Last night, President Barack Obama delivered a strong and optimistic message to the entire governmental body and the nation in his first Presidential address. A speech that hit on the major components of the newly passed Recovery Law, critics say that President Obama’s tone was more hopeful regarding the economic crisis the United States faces.
Yet, President Obama did not lose his edge. Refusing to waver on tough, honest language, something that we Americans are not used to from our leaders, President Obama was able to map out a strategy that he proposes will lift America out of the recession.

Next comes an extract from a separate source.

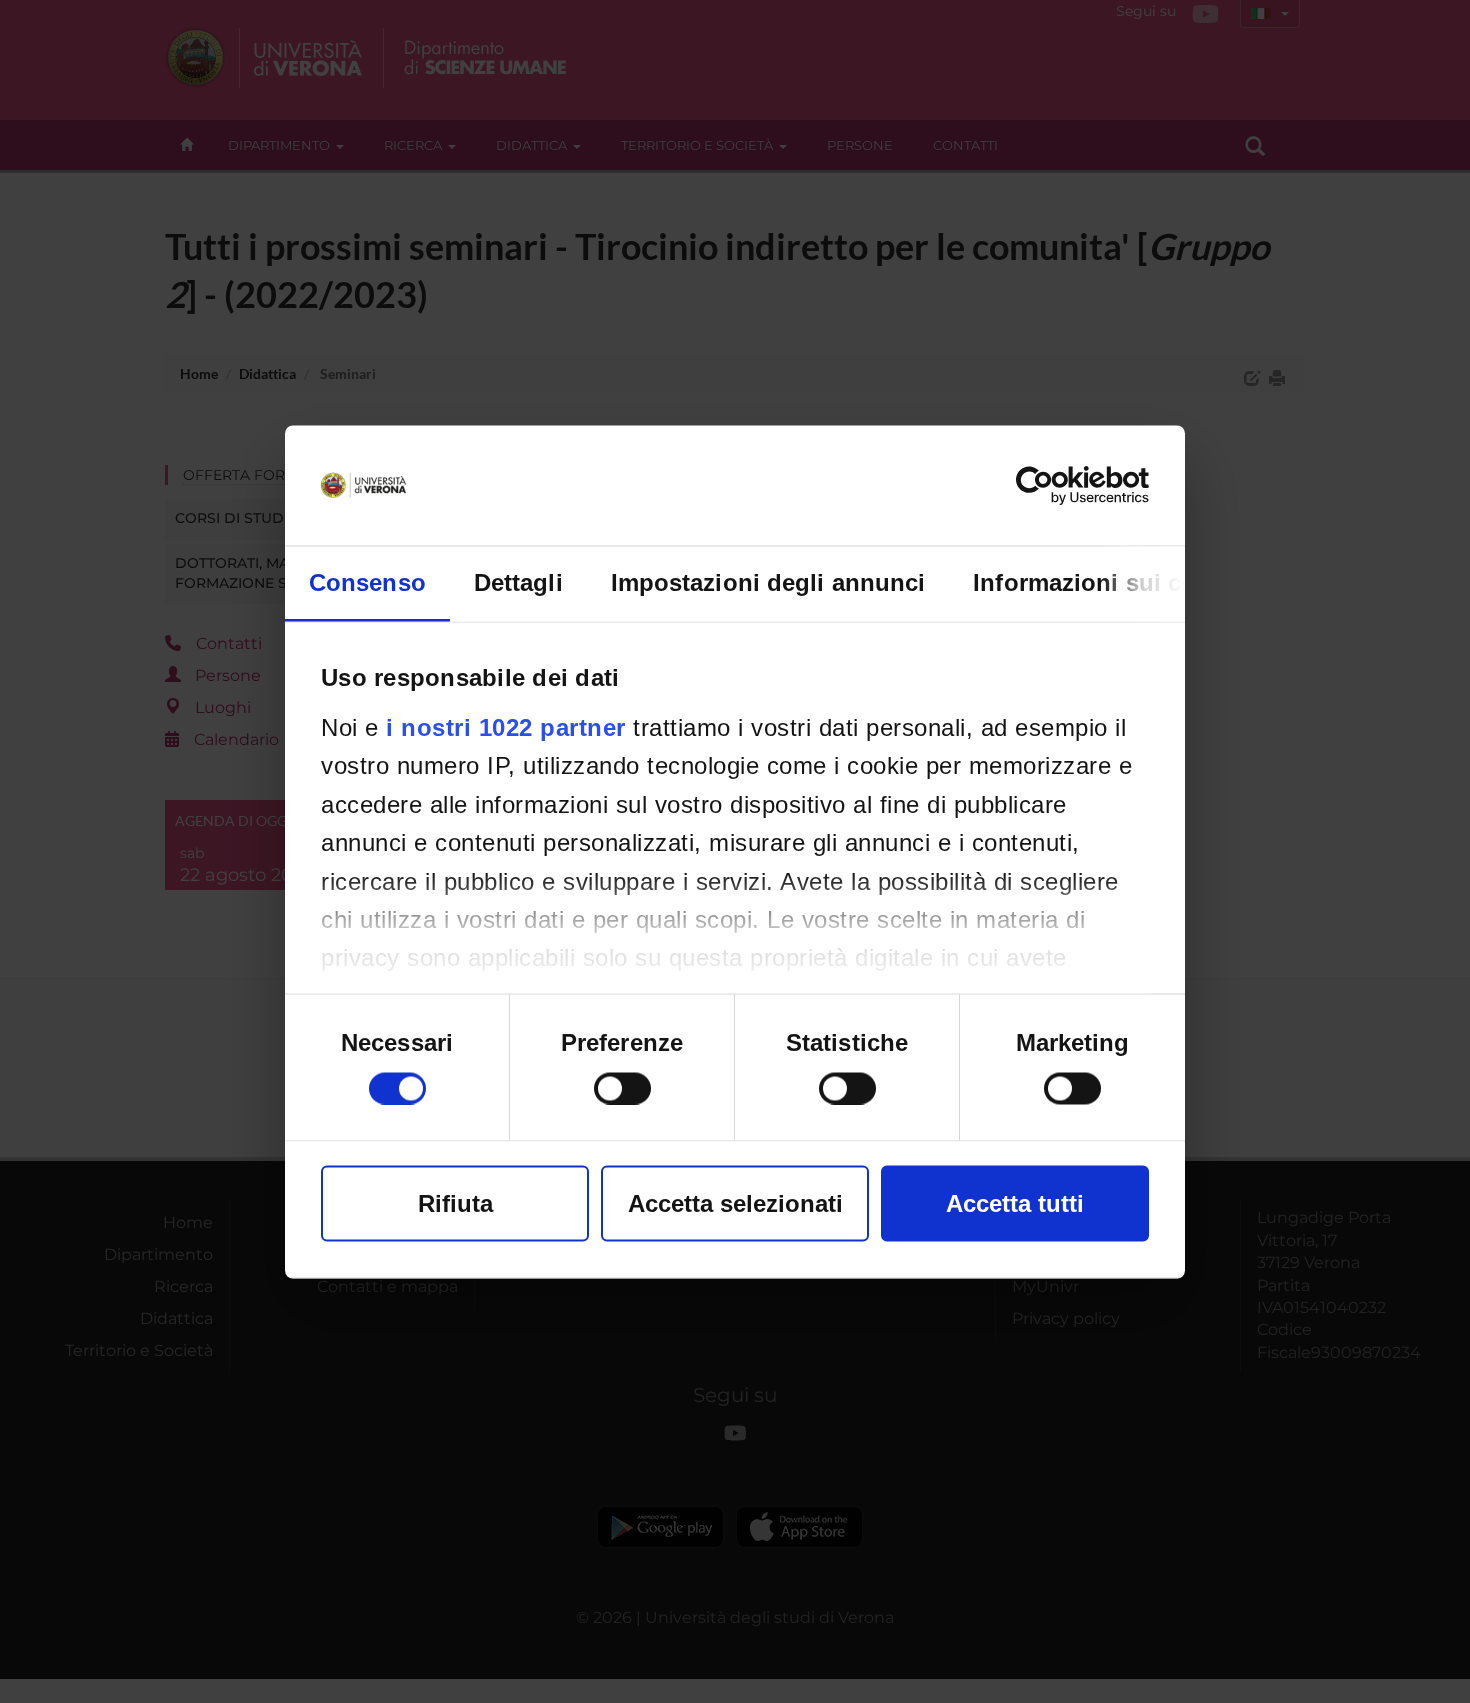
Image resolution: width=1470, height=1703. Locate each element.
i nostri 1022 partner (506, 726)
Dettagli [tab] (518, 581)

Here are some of the highlights from that address:
“But while our economy may be weakened and our confidence shaken, though we are living through difficult and uncertain times, tonight i want every American to know this, we will rebuild, we will recover, and The United States will emerge stronger than before!”
“Over the next two years, the plan (The Recovery Law) will save or create 3.5 million jobs…”
“(The Recovery Law) will help families facing the threat of foreclosure lower their monthly payments and refinance their mortgages.”
“It’s not about helping banks-its about helping people. It’s not about helping banks. It’s about helping people.”
“My budget does not attempt to solve every problem or address every issue. It reflects the stark reality of what we’ve inherited-a trillion dollar deficit-a financial crisis, and a costly recession.”
“Everyone recognizes that years of bad decision making and a global recession have pushed our auto makers to the brink. We should not, and will not, protect them from their own bad practices. But we are committed to the goal of a retooled, re-imagined auto industry that can compete and win. Millions of jobs depend on it. Scores of communities depend on it. And I believe the nation that invented the automobile cannot walk away from it.”
(Note: Germany invented the automobile. The very first car was a Benz. However, Henry Ford conceived of a plan to make cars affordable for everyone and created a process of manufacturing them at a rapt and orderly rate.)